--- What is needed ---
For this exercise, restate the data below with no change at all.

[Stored data entries]
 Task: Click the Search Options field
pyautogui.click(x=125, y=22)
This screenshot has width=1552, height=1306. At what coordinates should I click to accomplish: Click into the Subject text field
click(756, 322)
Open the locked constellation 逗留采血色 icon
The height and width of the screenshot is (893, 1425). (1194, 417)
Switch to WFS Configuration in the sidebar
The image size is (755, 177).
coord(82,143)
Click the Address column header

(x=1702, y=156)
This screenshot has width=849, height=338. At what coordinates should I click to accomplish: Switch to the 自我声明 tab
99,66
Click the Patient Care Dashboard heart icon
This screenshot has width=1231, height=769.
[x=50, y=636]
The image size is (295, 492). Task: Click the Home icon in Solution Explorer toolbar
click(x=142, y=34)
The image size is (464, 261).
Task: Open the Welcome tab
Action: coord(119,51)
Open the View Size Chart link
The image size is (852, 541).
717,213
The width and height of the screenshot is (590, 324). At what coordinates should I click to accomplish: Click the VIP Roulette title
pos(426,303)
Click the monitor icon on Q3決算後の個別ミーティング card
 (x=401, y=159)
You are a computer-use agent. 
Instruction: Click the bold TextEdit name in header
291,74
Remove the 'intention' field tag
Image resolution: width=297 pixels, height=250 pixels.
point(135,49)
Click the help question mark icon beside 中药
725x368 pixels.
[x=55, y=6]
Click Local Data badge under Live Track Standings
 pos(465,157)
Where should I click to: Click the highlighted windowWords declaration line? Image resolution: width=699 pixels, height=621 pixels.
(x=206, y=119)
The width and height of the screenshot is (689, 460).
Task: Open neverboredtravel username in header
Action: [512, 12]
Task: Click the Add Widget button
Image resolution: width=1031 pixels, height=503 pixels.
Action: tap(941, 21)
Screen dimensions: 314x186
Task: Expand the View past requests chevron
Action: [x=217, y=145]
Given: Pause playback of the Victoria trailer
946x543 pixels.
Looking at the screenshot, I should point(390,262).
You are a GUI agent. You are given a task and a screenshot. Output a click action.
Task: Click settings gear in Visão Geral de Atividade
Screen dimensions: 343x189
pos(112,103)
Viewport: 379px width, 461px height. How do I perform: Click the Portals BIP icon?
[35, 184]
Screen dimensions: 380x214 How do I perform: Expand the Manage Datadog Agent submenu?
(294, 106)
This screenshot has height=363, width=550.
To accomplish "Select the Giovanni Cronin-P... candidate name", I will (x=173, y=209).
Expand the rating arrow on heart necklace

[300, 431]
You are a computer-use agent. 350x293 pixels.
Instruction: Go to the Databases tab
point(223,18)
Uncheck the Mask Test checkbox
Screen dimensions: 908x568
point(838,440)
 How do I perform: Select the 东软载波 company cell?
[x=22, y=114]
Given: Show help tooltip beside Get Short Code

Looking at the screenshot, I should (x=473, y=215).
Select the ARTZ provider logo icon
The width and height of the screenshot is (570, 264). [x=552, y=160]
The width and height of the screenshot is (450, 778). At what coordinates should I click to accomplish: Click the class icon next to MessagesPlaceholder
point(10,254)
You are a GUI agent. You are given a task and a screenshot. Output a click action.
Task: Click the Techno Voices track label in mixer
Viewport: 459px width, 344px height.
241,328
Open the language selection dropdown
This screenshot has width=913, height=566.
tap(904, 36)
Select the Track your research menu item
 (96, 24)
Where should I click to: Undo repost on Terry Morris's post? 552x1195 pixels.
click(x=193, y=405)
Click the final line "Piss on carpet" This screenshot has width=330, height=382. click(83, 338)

--- Task response ---
 Task: Click the Search Options field
pyautogui.click(x=125, y=22)
This screenshot has width=1552, height=1306. At what coordinates should I click to accomplish: Click into the Subject text field
click(756, 322)
Open the locked constellation 逗留采血色 icon
The height and width of the screenshot is (893, 1425). (1194, 417)
Switch to WFS Configuration in the sidebar
The image size is (755, 177).
coord(82,143)
Click the Address column header

(x=1702, y=156)
This screenshot has width=849, height=338. At what coordinates should I click to accomplish: Switch to the 自我声明 tab
99,66
Click the Patient Care Dashboard heart icon
This screenshot has width=1231, height=769.
[x=50, y=636]
The image size is (295, 492). Task: Click the Home icon in Solution Explorer toolbar
click(x=142, y=34)
The image size is (464, 261).
Task: Open the Welcome tab
Action: coord(119,51)
Open the View Size Chart link
The image size is (852, 541).
717,213
The width and height of the screenshot is (590, 324). At what coordinates should I click to accomplish: Click the VIP Roulette title
pos(426,303)
Click the monitor icon on Q3決算後の個別ミーティング card
 (x=401, y=159)
You are a computer-use agent. 
Instruction: Click the bold TextEdit name in header
291,74
Remove the 'intention' field tag
Image resolution: width=297 pixels, height=250 pixels.
point(135,49)
Click the help question mark icon beside 中药
725x368 pixels.
[x=55, y=6]
Click Local Data badge under Live Track Standings
 pos(465,157)
Where should I click to: Click the highlighted windowWords declaration line? Image resolution: width=699 pixels, height=621 pixels.
(x=206, y=119)
The width and height of the screenshot is (689, 460).
Task: Open neverboredtravel username in header
Action: [512, 12]
Task: Click the Add Widget button
Image resolution: width=1031 pixels, height=503 pixels.
Action: tap(941, 21)
Screen dimensions: 314x186
Task: Expand the View past requests chevron
Action: [x=217, y=145]
Given: Pause playback of the Victoria trailer
946x543 pixels.
Looking at the screenshot, I should point(390,262).
You are a GUI agent. You are given a task and a screenshot. Output a click action.
Task: Click settings gear in Visão Geral de Atividade
Screen dimensions: 343x189
pos(112,103)
Viewport: 379px width, 461px height. How do I perform: Click the Portals BIP icon?
[35, 184]
Screen dimensions: 380x214 How do I perform: Expand the Manage Datadog Agent submenu?
(294, 106)
This screenshot has height=363, width=550.
To accomplish "Select the Giovanni Cronin-P... candidate name", I will (x=173, y=209).
Expand the rating arrow on heart necklace

[300, 431]
You are a computer-use agent. 350x293 pixels.
Instruction: Go to the Databases tab
point(223,18)
Uncheck the Mask Test checkbox
Screen dimensions: 908x568
point(838,440)
 How do I perform: Select the 东软载波 company cell?
[x=22, y=114]
Given: Show help tooltip beside Get Short Code

Looking at the screenshot, I should (x=473, y=215).
Select the ARTZ provider logo icon
The width and height of the screenshot is (570, 264). [x=552, y=160]
The width and height of the screenshot is (450, 778). At what coordinates should I click to accomplish: Click the class icon next to MessagesPlaceholder
point(10,254)
You are a GUI agent. You are given a task and a screenshot. Output a click action.
Task: Click the Techno Voices track label in mixer
Viewport: 459px width, 344px height.
241,328
Open the language selection dropdown
This screenshot has width=913, height=566.
tap(904, 36)
Select the Track your research menu item
 (96, 24)
Where should I click to: Undo repost on Terry Morris's post? 552x1195 pixels.
click(x=193, y=405)
Click the final line "Piss on carpet" This screenshot has width=330, height=382. click(83, 338)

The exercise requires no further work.